The 22-year-old Edwardsburg resident has landed in Canada, Mexico, Italy and in the Caribbean during her various vacations.
Soon on her schedule from July 22-26 will be a trip to Plovdiv, Bulgaria. But she won’t get much free time as Jamrog will be participating in the Under-23 World Rowing Championships. Jamrog will be rowing in the lightweight quadruple scull division.
“I don’t know how fast the other countries are,” said Jamrog, who will be participating in the world championships for the first time. “We just want to put a boat together that can go as fast it can go and make the (medal) podium from there.”

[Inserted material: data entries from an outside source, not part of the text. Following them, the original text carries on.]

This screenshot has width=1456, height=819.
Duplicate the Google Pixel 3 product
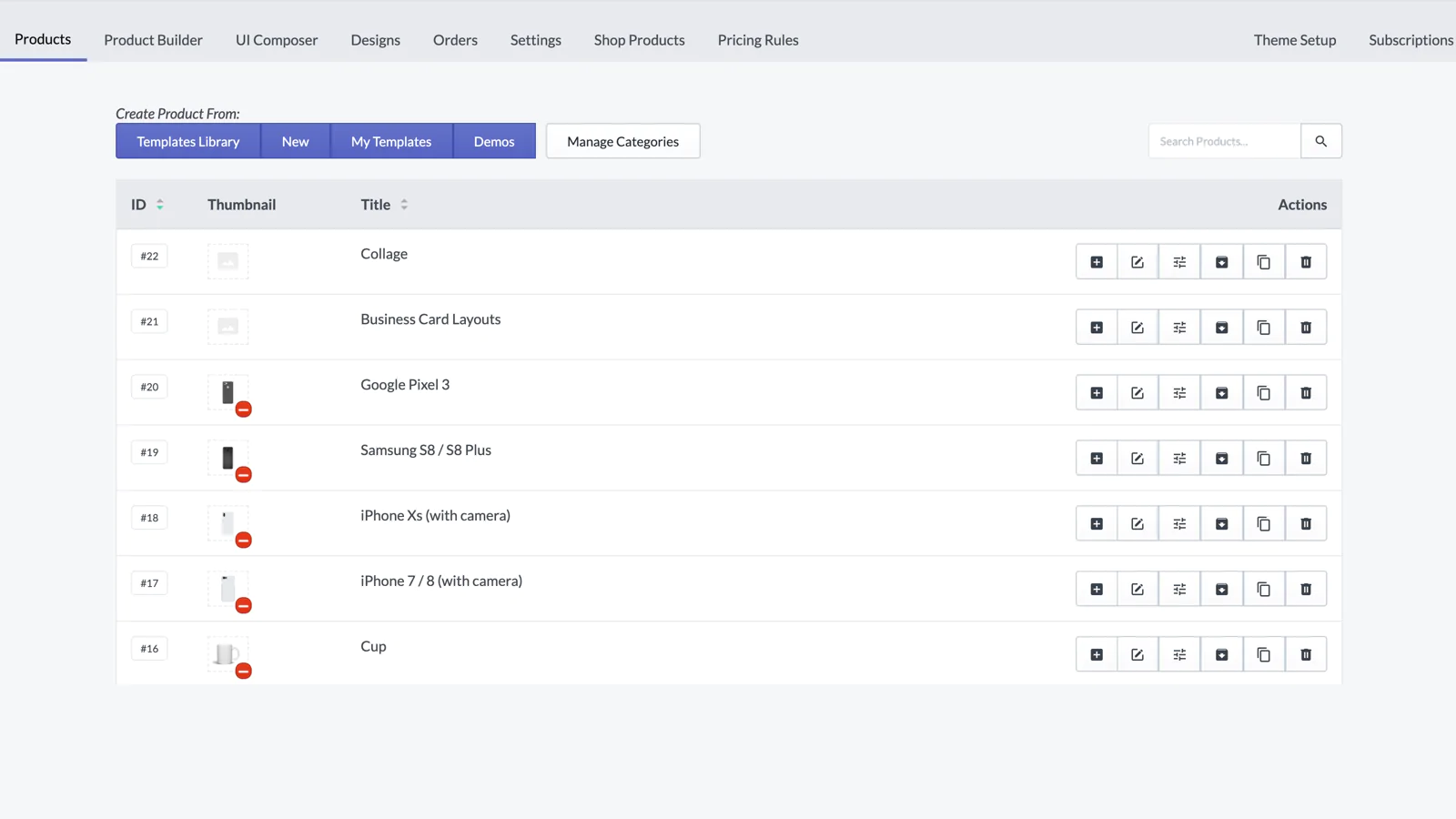coord(1263,393)
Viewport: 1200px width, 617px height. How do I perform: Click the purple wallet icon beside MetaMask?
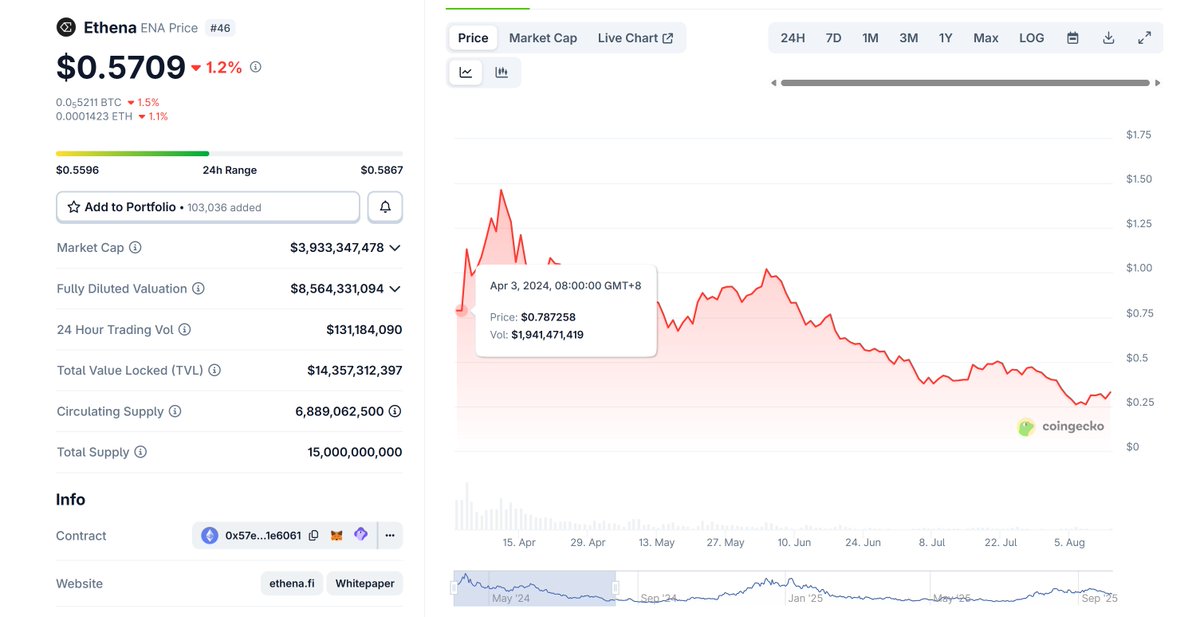[361, 535]
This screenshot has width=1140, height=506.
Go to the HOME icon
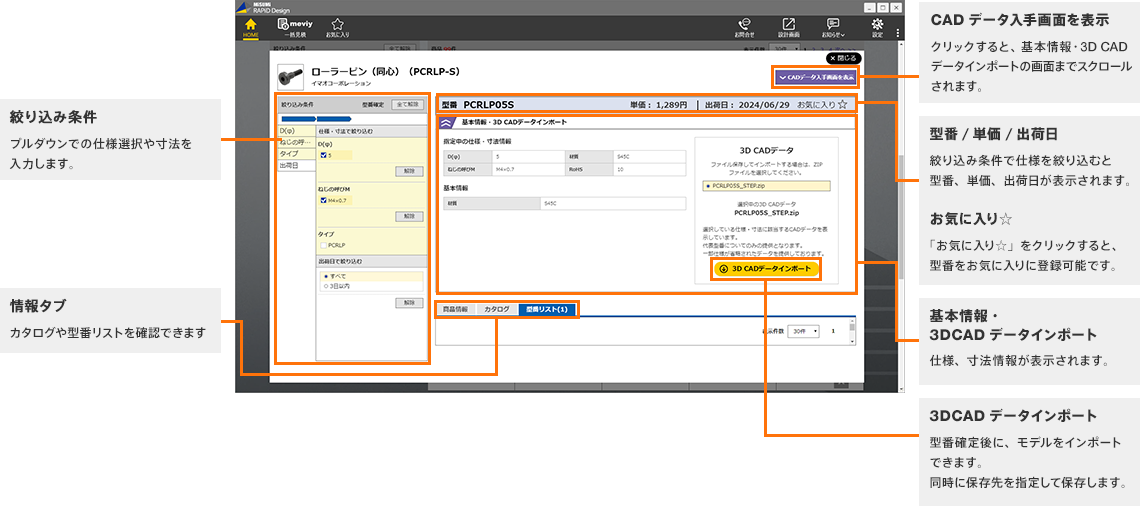pos(251,26)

Jamrog and her three teammates qualified for the world championships after placing first at the national team trials in Princeton, New Jersey. It marked the third time that Jamrog had tried to qualify for the prestigious event.
“It’s an exciting opportunity to represent your country,” Jamrog said. “Once you get a taste of it you want to make your dream a reality and prove to yourself that you can do it.”

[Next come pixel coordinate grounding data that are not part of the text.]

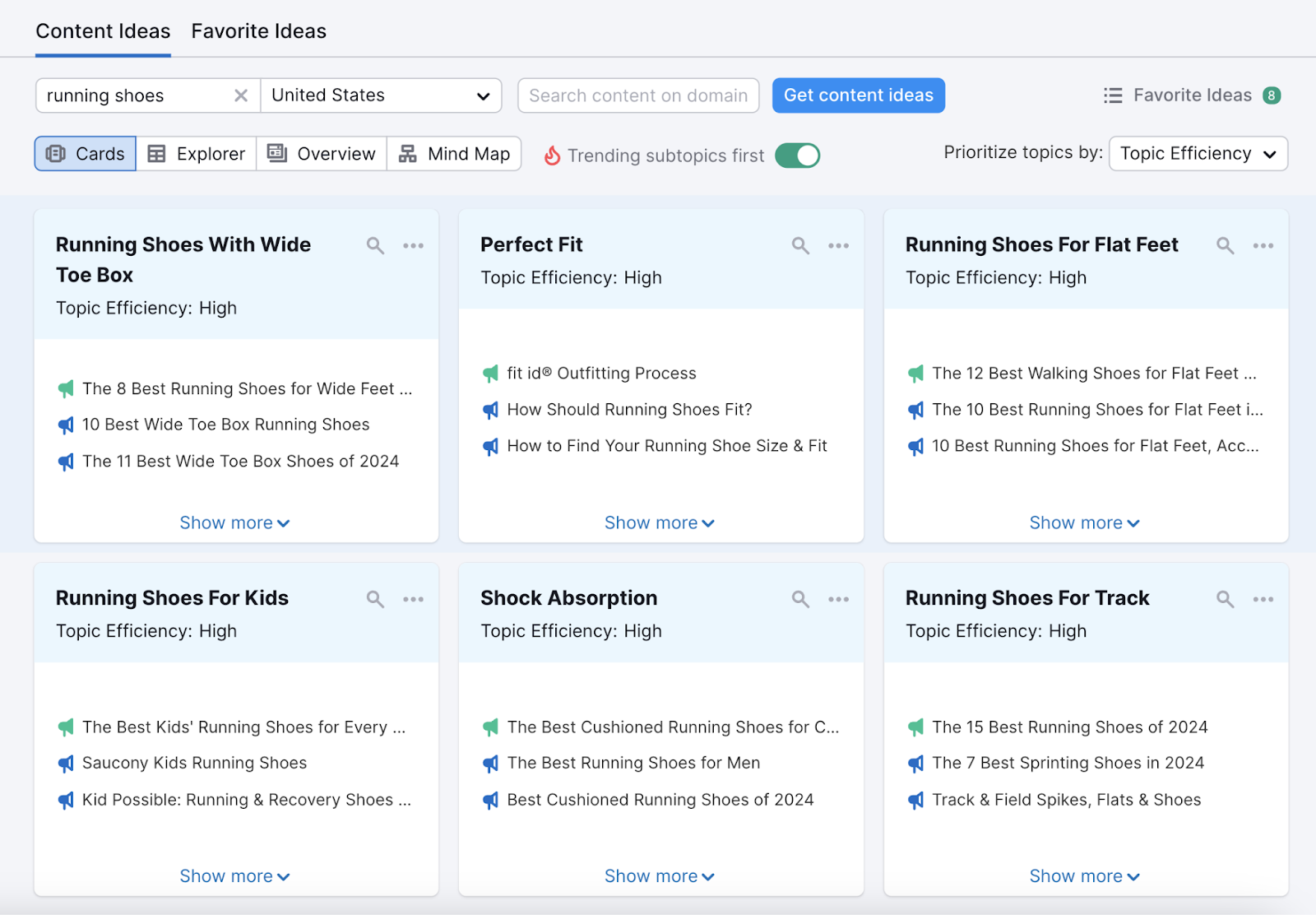The image size is (1316, 915).
Task: Click the Favorite Ideas list icon
Action: click(x=1113, y=95)
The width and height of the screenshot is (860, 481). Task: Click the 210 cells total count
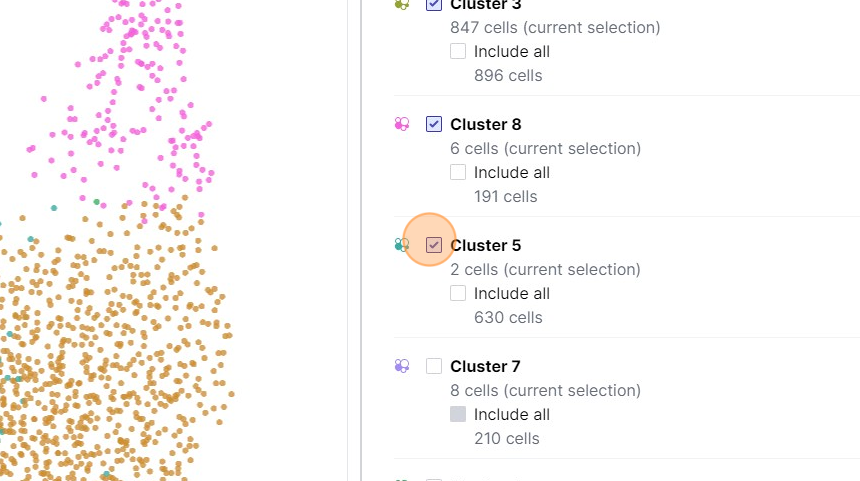pyautogui.click(x=507, y=438)
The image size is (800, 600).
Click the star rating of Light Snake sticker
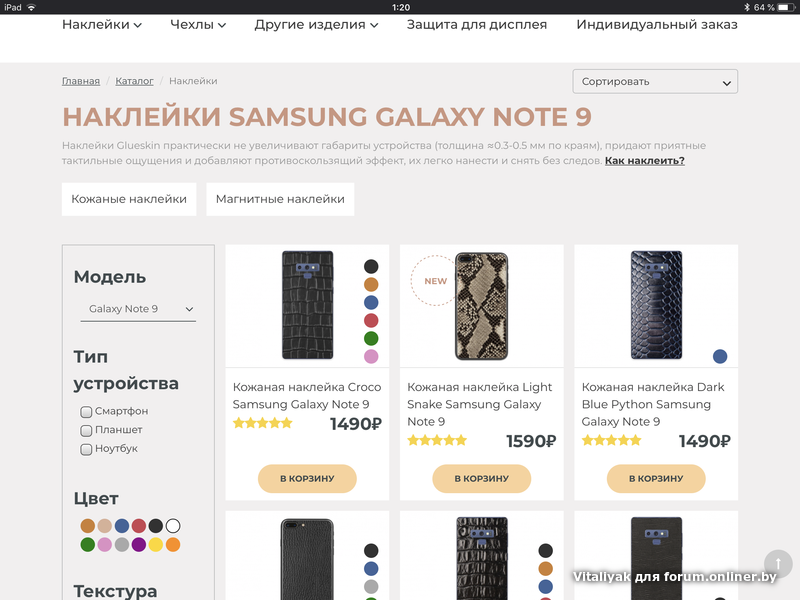437,440
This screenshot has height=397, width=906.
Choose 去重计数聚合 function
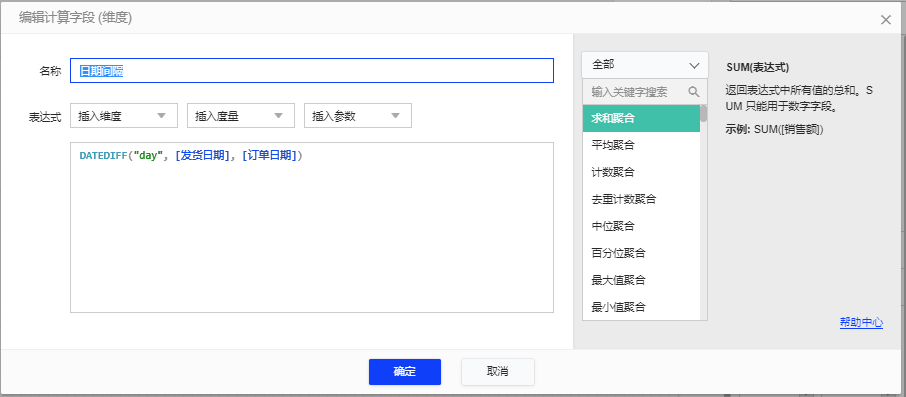point(641,199)

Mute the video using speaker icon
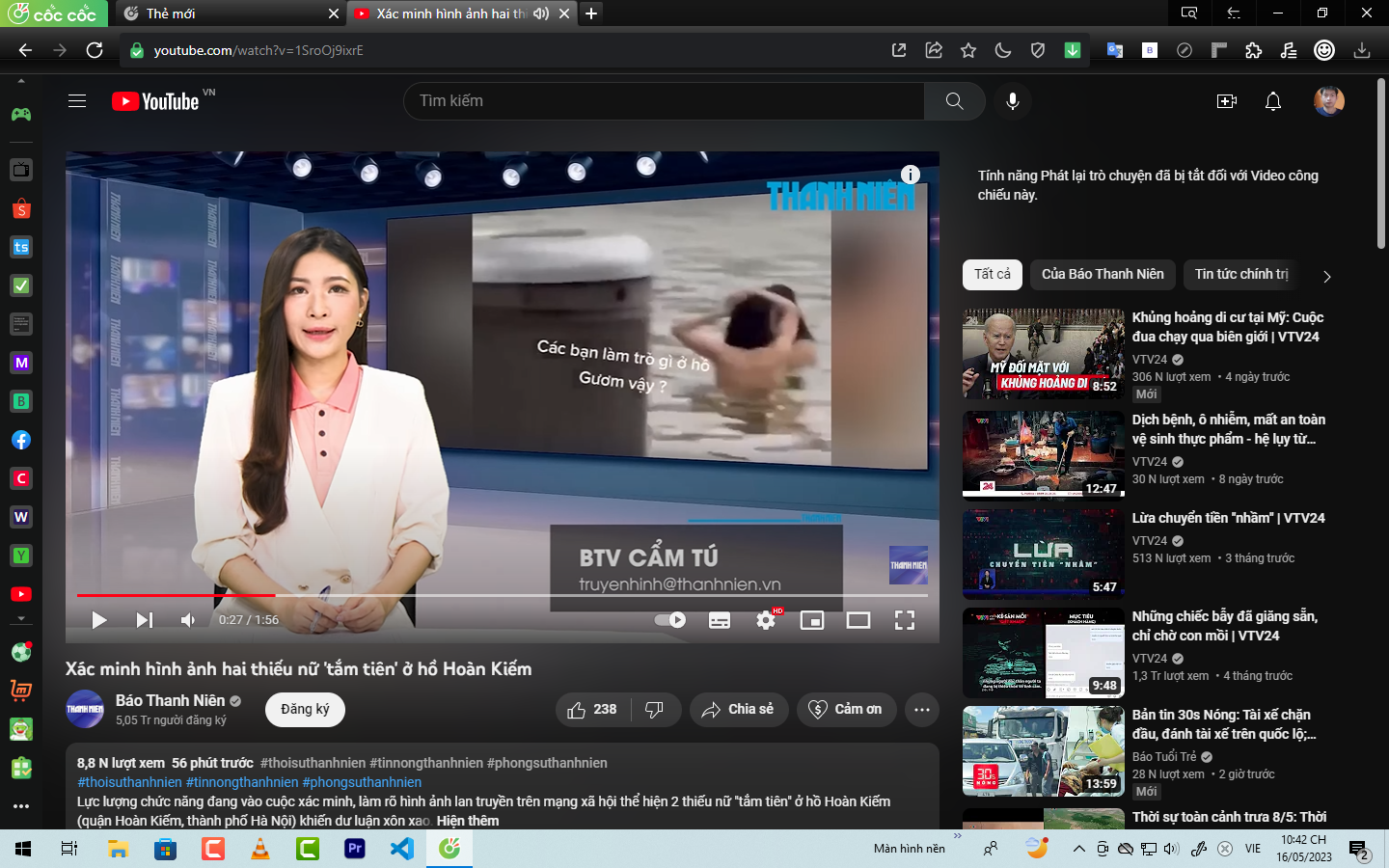(189, 620)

After qualifying, Jamrog, along with the other rowers, must find a way to pay for all aspects of the trip. Renting a boat, air travel and hotel accomodations make up a part of the $4,500 to $5,000 fee for each person.
“It’s independently financed through fundraisers, private donations and out of pocket,” Jamrog said.
To help prepare for the world championships, Jamrog and her teammates have been training from May through July at a rowing camp in Milford, Connecticut. Jamrog was also at the camp the last two years.
Jamrog was a standout tennis player in high school at South Bend St. Joseph’s. Mostly playing singles, Jamrog went undefeated as a junior and senior. During her junior year, she helped the Indians win the state championship. St. Joseph’s was the state runner-up when Jamrog was a senior.
“We had a pretty good four years,” Jamrog said.
After her senior year of high school in 2011, Jamrog decided to retire her tennis racquet and try another sport, which was rowing.
“I could have tried to walk-on to play tennis in college, but I really didn’t consider playing tennis,” Jamrog said.
“I’m athletic and competitive and I like being in the water so I decided to try something new. I picked up the sport of rowing pretty quick.”
Jamrog, who’s majoring in philosophy and psychology at Michigan State, has been part of the Spartans’ varsity rowing team for four years.
“It’s pretty incredible,” Jamrog said. “I didn’t know I’d get into it so much. Physically and mentally it’s challenging and rewarding. But you learn to fight through the adversity. The experience has been great.”